My home life... That's a different story. I used to get along with my parents when I was younger. Always was I a daddy's little girl. Grew up with watching sports etc... boy stuff basically. My manners are from my father. He was always the gentleman. But when I started to grow into myself, is when I started to rebel. I always was taken to a higher standard because I was mature for my age(s). I hated it. I was treated differently. Yet when I came into my sexuality is when the distance really grew. My parents had kicked me out (at least my mom did) for 6 months. I stayed and lived with a friend of mine for a good long while. At least until I was able to come back. Even when I did, things werent the same.
My environment was weird. I was one of the few white kids around. So I was teased. I was angered a lot because of it. I've kept my anger inside a lot. When I got to the point of a loss, I'd lash out at something... Whether it be a one shot knock out, or a brick wall. I had to channel it.
At least now I can control it. I write. I read. I play music. I write music. I do a lot.
Now my life seems to be in an abyss. I can't tell which way it's going.... It's scaring me. Really badly. Because now I'm more vulnerable to love, to lust, to sadness... I don't know where I am, what I'm doing. (well I do but...well...whatever, just listen), With everything... I don't really want to know what's going to happen. I just want it to happen... I want it to be embraced so it can be apart of what makes me, well, me. I am who I am from the events in my life. I am comfortable with myself. I am positive (sometimes). But here is one thing I can say I am.... I am someone who can take something.... and change it for the better.

Sunday, December 4, 2011

What Am I To Do?

So, right now my body is literally screwing with my head and heart.
I don't really understand it. All I know is that it is driving me crazy! My heart melts every time I talk to her, yet I say nothing in fear. Not because of my body for once, but just in fear of rejection...

Hate not being able to feel accepted. It's like coming out all over again. The nervousness that you feel, the nausea, headaches, confusion.

Sometimes it hurts to love, like now. You never know where things will go. Plus, being in a new state away from where I had my "run away" places to are gone. I have none here really...
Back to feelings: what am I to do with you? I can stand my ground, but for some reason just when it's with that one person... She tears it back down to where I'm begging on my knees for just one chance. Somewhere in my heart I know that chance will never be.

Why?

Just take a look. Sure, I might be a girl on the outside and no matter how hard I will try to change myself... I still am not good enough. I feel male, I show it too, yet it scares people... It makes them treat me different.

So here's where I stand... I'm falling for this one girl.

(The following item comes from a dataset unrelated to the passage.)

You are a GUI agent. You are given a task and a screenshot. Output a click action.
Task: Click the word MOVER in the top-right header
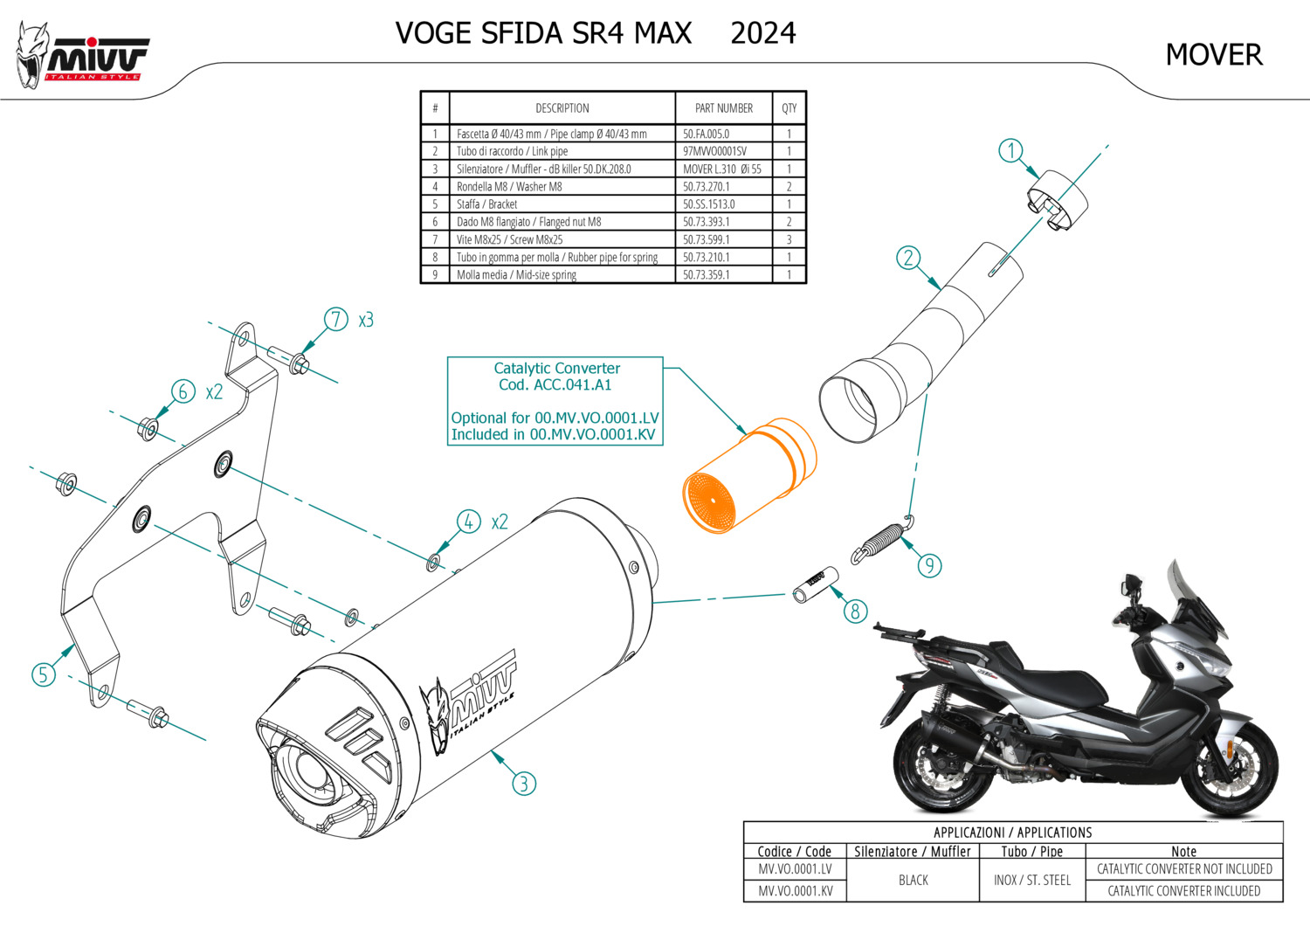(x=1213, y=55)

I'm not sure if she knows. It's scaring me. Most of you all who tend to read what I write know of what all goes on with me since... well... all of you are basically friends. My blogs are of how I feel at that time.
Soon I should be starting video blogs on my Youtube - TBxBUD is my page.

Any ways, back to where I stand on this... "crush" so to speak. I think I'm just going to let it go. Sure I have confidence in myself and all but there's not a chance that I will ever get with someone. I'm on a losing game.